DIRECTIONS |
A: In the passage on keeping silent about inner work, what does American culture currently suffer from?
B: Render this sentence from the passage on keeping silent about inner work in Spanish: "Choose your audience wisely if you feel you must talk about such experiences and insights."
C: Extend the passage on keeping silent about inner work with the paragraphs that would come next, picking up right after its final sentence.

SUPPLIED PASSAGE |
Butterfly-TransformationOne of the great benefits of silence, at least about one’s inner work or “self-work,” is that no one will dump their opinions and energies onto what you are doing, and distract you, or load you with their attitudes and claims, weaknesses and dreams, if you limit their access to your work of changes.  (Let them see the results instead.) Choose your audience wisely if you feel you must talk about such experiences and insights.  American culture in particular suffers at this time from a compulsive confessional mode.  Purge, share, spill, vent! it says.  But keep silent by default, at least at first, and you will have many fewer obstacles to deal with.  Ignore this ancient counsel to keep silent, and you’ll find out from experience why it’s an integral part of magical training, and one of the four powers.

That said, the magical journal is a fine outlet for a “space to talk.”  Not surprisingly, many who keep a journal find it useful to write at least some entries in a code or cipher, in another language, etc., to maintain the veil of privacy necessary to maximizing effort and energy put into the work.  As with most paradoxes, “guard the mysteries; constantly reveal them”* illustrates valuable teaching.  Say nothing; get it down in words.  More about the journal later.

DATASET EXTRACT |
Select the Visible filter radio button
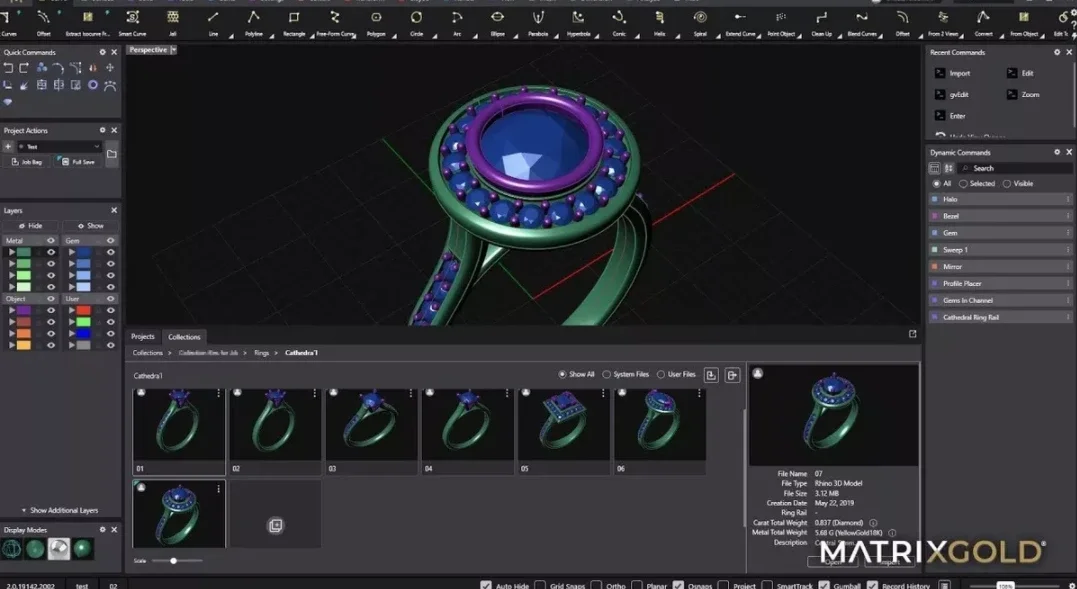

ANSWERS TO THE EXERCISE |
A: A compulsive confessional mode.

B: Elige a tu público con sabiduría si sientes que debes hablar de tales experiencias y percepciones.

C:
Sometimes the strain  of inner work can lead to imbalances; we choose means and modes of change and growth that cost us more than they deliver.  The French poet Arthur Rimbaud (1854-1891) records his struggles for insight and inspiration and poetic fire through a program of conscious “derangement of the senses” through means both culturally acceptable and unacceptable (his life bears study!). I quote here from his youthful letters**:

I am lousing myself up as much as I can these days.  Why?  I want to be a poet, and I am working to make myself a seer … the point is, to arrive at the unknown by the disordering of all the senses.  The sufferings are enormous, but one has to be strong, to be born a poet, and I have discovered that I am a poet.  It is not my fault at all.  It is a mistake to say: I think.  One ought to say:  I am thought.

I is for somebody else.  So much the worse for the wood if it find itself a violin.

I witness the unfolding of my own thought: I watch it, I listen to it:  I make the stroke of the bow: the symphony begins to stir in the depths, or springs onto the stage …

I say that one must be a seer, make oneself a seer.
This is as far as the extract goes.